_WHAT THE TASK ASKS_
When a line in the data below includes "computer", pick it out and copy it.

[Source records]
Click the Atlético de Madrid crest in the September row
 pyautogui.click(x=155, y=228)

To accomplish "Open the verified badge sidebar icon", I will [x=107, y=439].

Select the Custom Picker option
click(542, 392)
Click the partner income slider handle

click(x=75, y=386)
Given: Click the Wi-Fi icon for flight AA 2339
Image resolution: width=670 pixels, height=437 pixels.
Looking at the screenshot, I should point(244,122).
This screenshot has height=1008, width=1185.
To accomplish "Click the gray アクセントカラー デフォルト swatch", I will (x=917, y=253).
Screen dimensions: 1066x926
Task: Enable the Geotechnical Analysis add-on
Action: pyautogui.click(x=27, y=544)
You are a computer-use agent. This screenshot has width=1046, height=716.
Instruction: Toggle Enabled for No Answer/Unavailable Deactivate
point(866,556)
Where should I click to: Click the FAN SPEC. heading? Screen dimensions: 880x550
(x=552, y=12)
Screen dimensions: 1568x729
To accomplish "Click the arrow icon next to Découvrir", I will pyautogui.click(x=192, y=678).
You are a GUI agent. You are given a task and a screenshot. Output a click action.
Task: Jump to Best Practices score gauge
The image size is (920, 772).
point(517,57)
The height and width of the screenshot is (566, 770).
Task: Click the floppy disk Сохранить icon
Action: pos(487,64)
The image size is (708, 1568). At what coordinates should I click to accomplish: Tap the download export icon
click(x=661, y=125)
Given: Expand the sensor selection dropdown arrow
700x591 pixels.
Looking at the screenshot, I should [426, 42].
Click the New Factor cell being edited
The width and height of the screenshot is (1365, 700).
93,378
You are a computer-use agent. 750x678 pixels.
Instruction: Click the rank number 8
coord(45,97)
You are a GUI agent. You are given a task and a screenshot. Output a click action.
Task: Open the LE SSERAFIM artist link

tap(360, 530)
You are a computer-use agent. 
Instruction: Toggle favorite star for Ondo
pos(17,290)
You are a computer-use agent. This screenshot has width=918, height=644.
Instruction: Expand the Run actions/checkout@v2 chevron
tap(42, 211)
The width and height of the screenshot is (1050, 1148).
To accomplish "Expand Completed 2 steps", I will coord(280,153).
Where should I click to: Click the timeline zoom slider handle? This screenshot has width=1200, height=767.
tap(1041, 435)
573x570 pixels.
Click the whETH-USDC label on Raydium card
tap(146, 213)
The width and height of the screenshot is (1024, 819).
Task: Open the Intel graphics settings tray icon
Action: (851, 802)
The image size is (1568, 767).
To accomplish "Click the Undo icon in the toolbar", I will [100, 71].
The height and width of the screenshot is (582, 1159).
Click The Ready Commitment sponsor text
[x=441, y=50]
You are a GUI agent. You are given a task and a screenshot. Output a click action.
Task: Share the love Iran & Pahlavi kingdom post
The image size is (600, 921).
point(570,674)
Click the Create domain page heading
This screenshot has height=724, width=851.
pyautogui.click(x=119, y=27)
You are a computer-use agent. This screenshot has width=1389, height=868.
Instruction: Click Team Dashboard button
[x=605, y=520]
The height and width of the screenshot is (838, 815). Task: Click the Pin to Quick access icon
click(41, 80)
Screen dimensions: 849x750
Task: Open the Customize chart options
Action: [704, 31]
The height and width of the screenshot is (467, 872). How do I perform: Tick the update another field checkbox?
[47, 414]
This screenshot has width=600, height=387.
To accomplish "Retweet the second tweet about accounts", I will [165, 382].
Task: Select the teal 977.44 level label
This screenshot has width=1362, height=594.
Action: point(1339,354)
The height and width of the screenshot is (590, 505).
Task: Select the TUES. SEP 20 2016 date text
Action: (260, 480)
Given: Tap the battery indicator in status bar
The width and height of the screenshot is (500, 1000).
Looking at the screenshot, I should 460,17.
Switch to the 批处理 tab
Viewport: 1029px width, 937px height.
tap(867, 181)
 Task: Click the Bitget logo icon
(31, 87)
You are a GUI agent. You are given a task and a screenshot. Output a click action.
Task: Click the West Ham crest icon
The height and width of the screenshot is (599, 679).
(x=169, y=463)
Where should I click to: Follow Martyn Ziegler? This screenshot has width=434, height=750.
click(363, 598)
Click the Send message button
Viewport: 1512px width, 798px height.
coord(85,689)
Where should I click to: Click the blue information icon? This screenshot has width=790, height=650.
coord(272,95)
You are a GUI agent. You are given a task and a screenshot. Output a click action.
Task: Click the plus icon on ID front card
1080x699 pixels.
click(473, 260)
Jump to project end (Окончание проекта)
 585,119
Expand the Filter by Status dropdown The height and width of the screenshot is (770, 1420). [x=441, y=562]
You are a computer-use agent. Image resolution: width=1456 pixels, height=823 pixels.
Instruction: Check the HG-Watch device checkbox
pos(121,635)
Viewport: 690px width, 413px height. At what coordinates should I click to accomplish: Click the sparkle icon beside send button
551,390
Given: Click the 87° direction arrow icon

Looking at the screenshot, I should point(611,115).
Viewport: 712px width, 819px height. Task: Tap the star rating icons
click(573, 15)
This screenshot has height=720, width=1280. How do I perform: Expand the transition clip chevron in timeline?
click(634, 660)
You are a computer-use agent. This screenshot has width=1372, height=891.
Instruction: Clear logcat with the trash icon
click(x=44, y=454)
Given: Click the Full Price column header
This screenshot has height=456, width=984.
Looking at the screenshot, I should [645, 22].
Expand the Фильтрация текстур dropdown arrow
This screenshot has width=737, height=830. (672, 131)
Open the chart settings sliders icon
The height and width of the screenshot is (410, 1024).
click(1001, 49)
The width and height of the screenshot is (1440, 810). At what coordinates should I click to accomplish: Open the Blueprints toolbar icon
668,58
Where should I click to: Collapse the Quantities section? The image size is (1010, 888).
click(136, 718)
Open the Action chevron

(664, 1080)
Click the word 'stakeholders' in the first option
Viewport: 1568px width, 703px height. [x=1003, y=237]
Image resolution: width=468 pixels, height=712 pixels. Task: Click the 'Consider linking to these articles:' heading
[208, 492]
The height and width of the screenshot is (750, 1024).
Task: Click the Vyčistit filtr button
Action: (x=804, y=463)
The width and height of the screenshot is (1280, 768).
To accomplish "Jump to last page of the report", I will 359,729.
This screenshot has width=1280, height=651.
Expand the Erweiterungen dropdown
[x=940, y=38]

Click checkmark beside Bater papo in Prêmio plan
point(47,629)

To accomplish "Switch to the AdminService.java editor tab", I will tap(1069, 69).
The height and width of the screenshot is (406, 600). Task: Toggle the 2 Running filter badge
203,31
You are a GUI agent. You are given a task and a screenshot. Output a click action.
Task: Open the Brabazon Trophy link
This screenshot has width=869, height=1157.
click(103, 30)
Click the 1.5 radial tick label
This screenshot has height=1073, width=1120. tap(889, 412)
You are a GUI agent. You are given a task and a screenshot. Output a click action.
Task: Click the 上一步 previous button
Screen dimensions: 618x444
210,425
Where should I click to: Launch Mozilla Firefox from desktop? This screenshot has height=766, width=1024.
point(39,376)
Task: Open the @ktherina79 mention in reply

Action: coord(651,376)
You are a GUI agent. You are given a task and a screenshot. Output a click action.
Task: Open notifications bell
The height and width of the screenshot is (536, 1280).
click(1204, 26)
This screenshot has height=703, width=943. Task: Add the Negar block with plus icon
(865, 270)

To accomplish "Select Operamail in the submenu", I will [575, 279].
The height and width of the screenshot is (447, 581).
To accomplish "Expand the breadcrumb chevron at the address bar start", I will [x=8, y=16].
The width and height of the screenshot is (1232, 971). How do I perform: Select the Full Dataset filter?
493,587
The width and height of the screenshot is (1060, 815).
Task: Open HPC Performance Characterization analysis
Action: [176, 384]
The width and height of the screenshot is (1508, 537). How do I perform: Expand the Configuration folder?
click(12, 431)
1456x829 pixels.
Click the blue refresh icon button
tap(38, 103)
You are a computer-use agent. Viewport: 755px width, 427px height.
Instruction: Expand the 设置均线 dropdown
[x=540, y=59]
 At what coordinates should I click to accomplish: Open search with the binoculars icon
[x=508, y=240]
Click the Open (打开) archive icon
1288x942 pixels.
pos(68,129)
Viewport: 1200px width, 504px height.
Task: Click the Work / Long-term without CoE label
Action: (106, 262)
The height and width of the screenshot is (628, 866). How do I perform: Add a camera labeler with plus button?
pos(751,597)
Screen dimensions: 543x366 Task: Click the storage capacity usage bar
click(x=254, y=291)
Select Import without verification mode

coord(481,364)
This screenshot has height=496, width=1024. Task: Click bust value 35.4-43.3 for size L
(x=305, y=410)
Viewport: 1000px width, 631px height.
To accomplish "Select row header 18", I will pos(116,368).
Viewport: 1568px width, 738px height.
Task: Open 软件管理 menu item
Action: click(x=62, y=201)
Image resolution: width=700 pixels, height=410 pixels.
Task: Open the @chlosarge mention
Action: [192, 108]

_YOUR RESPONSE_
You are a computer-use agent. This screenshot has width=1046, height=716.
You are a computer-use agent. 750x678 pixels.
You are a computer-use agent. 
You are a computer-use agent. This screenshot has width=918, height=644.
You are a computer-use agent. This screenshot has width=1389, height=868.
You are a computer-use agent. Image resolution: width=1456 pixels, height=823 pixels.
You are a computer-use agent. This screenshot has width=1372, height=891.
You are a computer-use agent. Viewport: 755px width, 427px height.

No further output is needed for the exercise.